9.3 cp: Copying Files and Directories with -r, -p, -a
Right, cp. It’s the command you’ll use more than you’ll ever admit, and the one that will cause you more silent, screaming panic than any other when you get it wrong. It looks simple: cp [source] [destination]. And for a single file, it is. But the moment you need to copy a directory, you hit the first of many walls. Let’s get past them.
The Non-Negotiable -r (or -R)
Try to copy a directory without any flags. Go on, I’ll wait.
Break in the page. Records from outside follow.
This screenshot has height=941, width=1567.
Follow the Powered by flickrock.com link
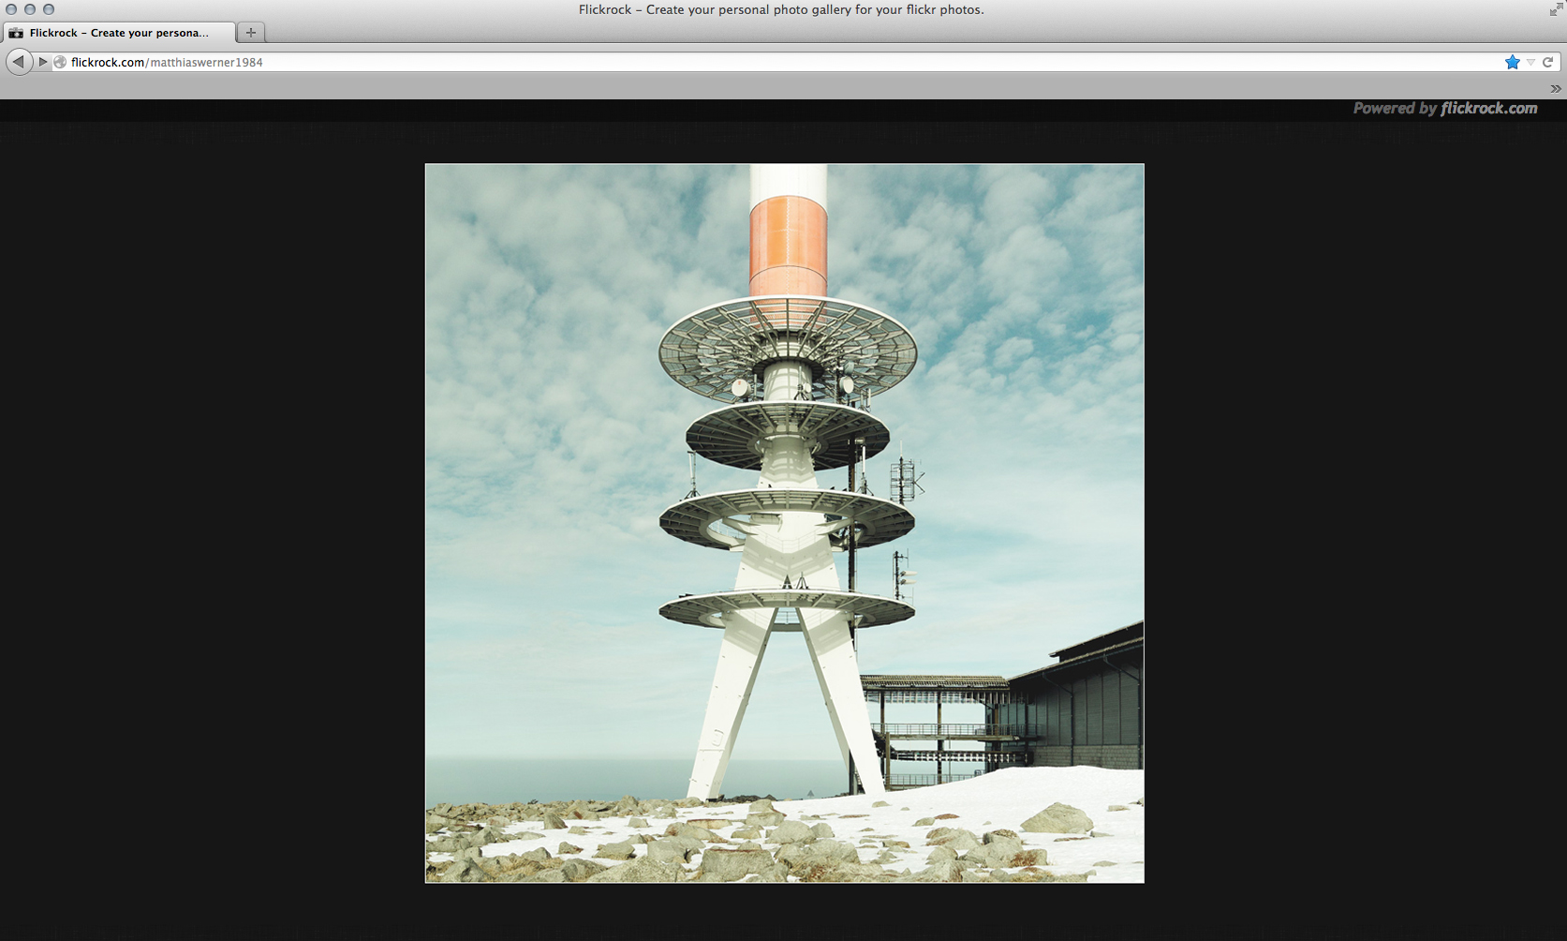(x=1444, y=109)

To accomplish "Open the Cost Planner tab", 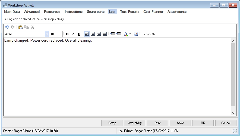I will (x=153, y=12).
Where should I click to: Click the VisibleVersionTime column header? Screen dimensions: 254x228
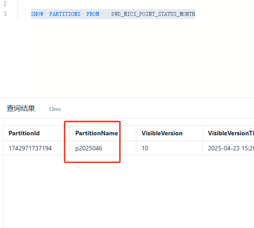[231, 133]
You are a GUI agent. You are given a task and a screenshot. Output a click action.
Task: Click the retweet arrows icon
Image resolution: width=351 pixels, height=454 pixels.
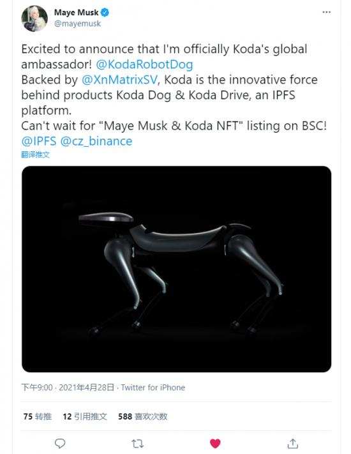click(x=137, y=443)
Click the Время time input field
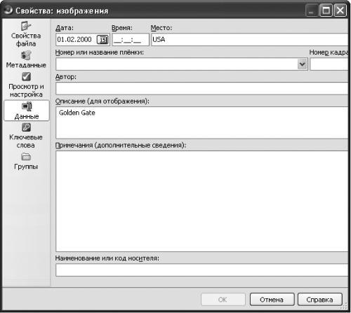Image resolution: width=351 pixels, height=313 pixels. pos(131,40)
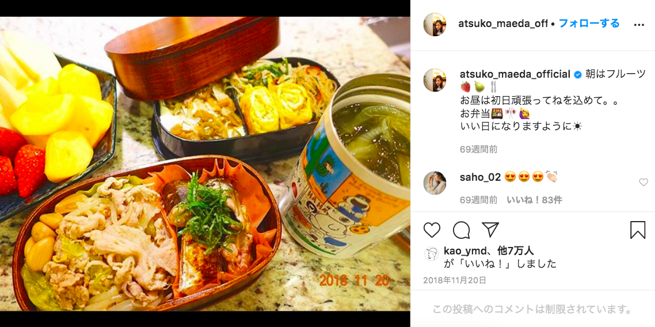This screenshot has width=655, height=327.
Task: Click the フォローする follow button
Action: pyautogui.click(x=589, y=24)
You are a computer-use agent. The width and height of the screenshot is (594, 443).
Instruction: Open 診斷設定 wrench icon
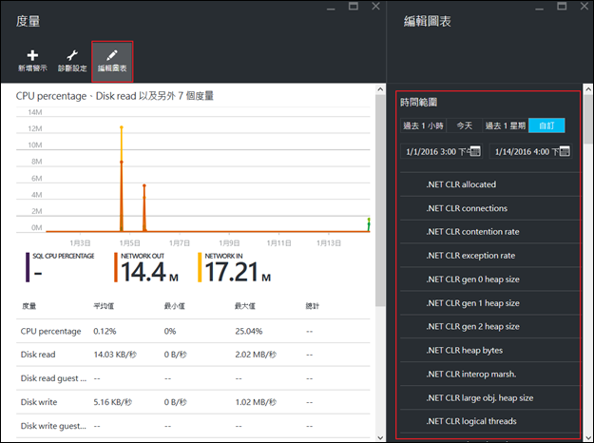tap(72, 56)
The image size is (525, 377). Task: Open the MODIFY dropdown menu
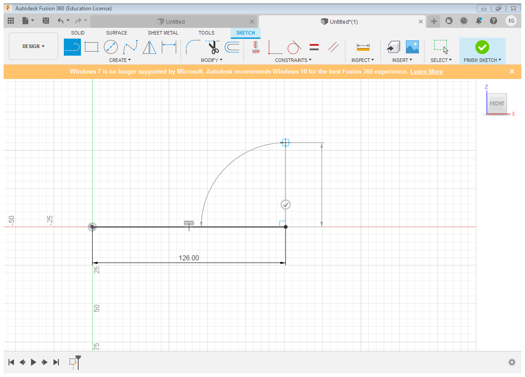(x=211, y=60)
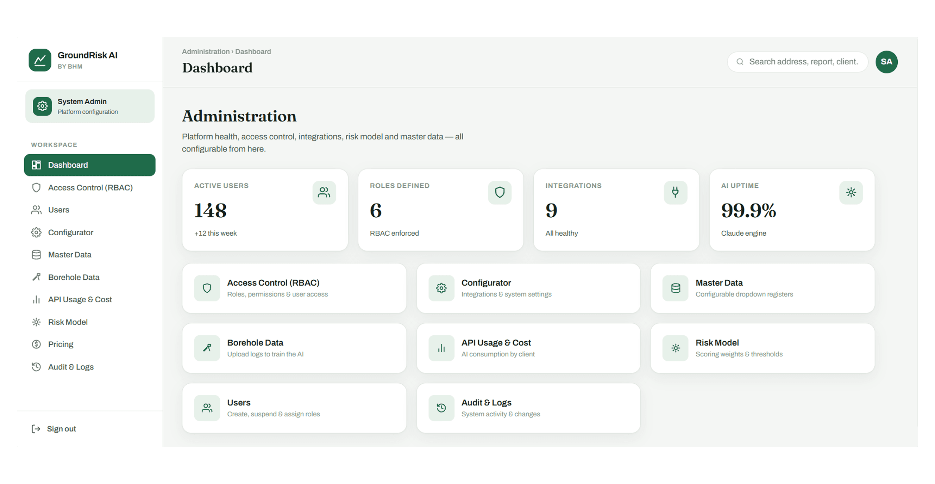Open the SA user avatar
This screenshot has height=484, width=935.
pyautogui.click(x=886, y=62)
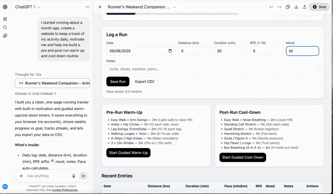Expand the Runner's Weekend Companion title dropdown
The height and width of the screenshot is (194, 333).
point(174,7)
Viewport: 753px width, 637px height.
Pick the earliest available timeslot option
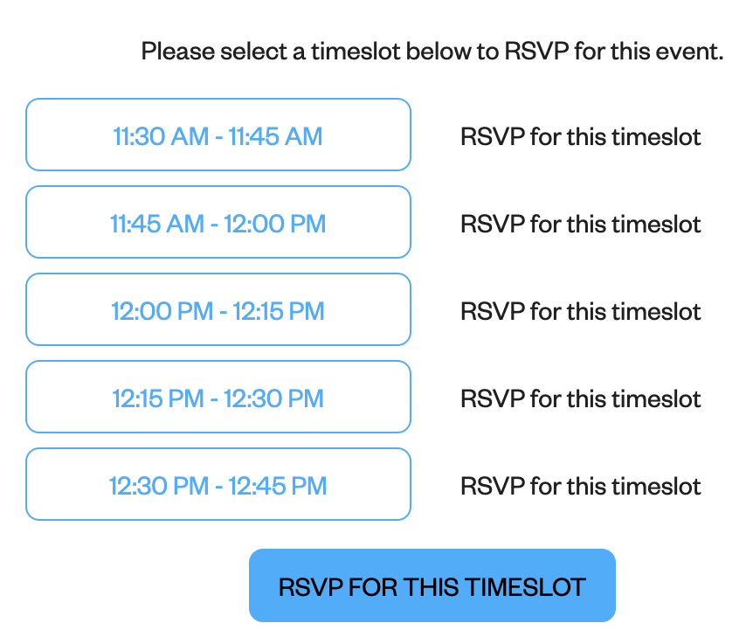(x=218, y=135)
$ cp my_important_project my_backup
cp: -r not specified; omitting directory 'my_important_project'
See? The system is basically saying, “Look, I’m not a mind reader. That thing is a container, not a blob of text. If you want me to dive in there, grab everything inside it, including other containers, and replicate the whole mess, you need to explicitly tell me to be recursive.” This is your first and most important lesson: cp is cautious by default. It refuses to assume you want the monumental task of copying a directory tree.
The -r flag (or its uppercase identical twin -R) is your key. There is no functional difference between them; it’s just one of those charming bits of historical inconsistency that make Unix so… special.
# This is the way.
$ cp -r my_important_project my_backup
Now you’ll get a perfect (well, almost perfect, keep reading) copy of my_important_project inside my_backup.
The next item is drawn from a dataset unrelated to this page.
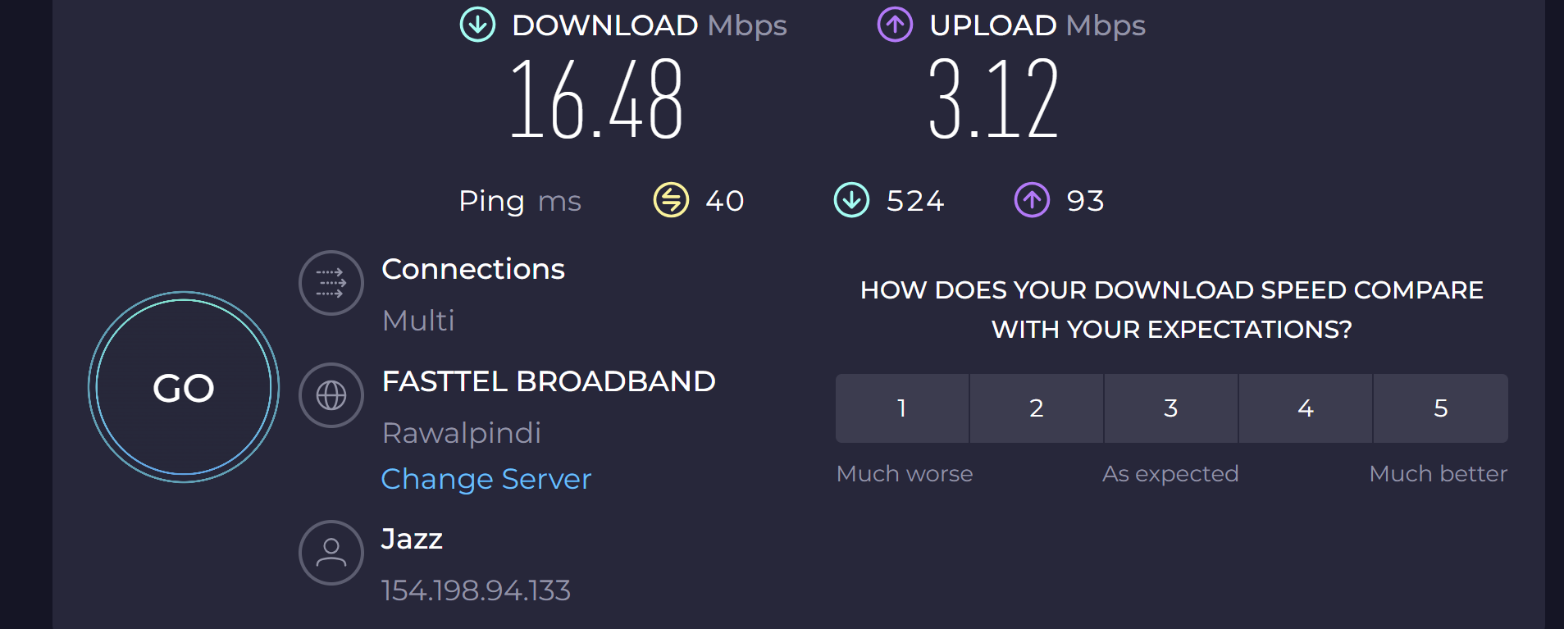Image resolution: width=1564 pixels, height=629 pixels.
Task: Click the purple upload arrow icon beside UPLOAD Mbps
Action: click(895, 25)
Why -p is Probably What You Actually Want
So you’ve recursively copied your directory. Great! Now go check the permissions and timestamps on the new files.
$ ls -la my_important_project/critical_script.sh
-rwx------ 1 alex alex 1528 Jan 15 10:23 critical_script.sh
$ ls -la my_backup/critical_script.sh
-rw-r--r-- 1 root root 1528 Jan 16 14:51 critical_script.sh
Oh. Well, that’s ruined. The original was executable only by you (rwx------), but the copy is a wimpy read-only file owned by root. The timestamp is also now just the time you copied it. This is cp’s default behavior: it creates new files at the destination, which means they get your current umask, your current ownership, and the current time.
For a true backup, this is useless. You want the copy to be identical, metadata and all. This is where -p (preserve) comes in. It saves the original ownership, permissions, and timestamps.
# This is better. Much better.
$ cp -rp my_important_project my_backup
Fun fact: -p doesn’t preserve ownership by default if you’re a mere mortal user (only root can change a file’s owner to someone else). But it will try its best with everything else.
-a: The “Just Do Everything Right” Flag
You’re thinking, “So I need -r for recursion and -p for preservation. That’s two flags. I’m a busy person!” The designers felt your pain and created -a (archive). This flag is a super-set. It’s equivalent to -rp plus a bunch of other less-frequently-used preservation flags (like preserving context and links). In 99.9% of cases, -a is what you should use for any serious copy operation. It’s the “no, really, make an exact duplicate” button.
# The professional's choice. Do this.
$ cp -a my_important_project my_backup
The Quirks and The Catastrophes
Here’s where I stop you before you accidentally delete your entire home directory. cp’s behavior changes dangerously based on whether the destination exists.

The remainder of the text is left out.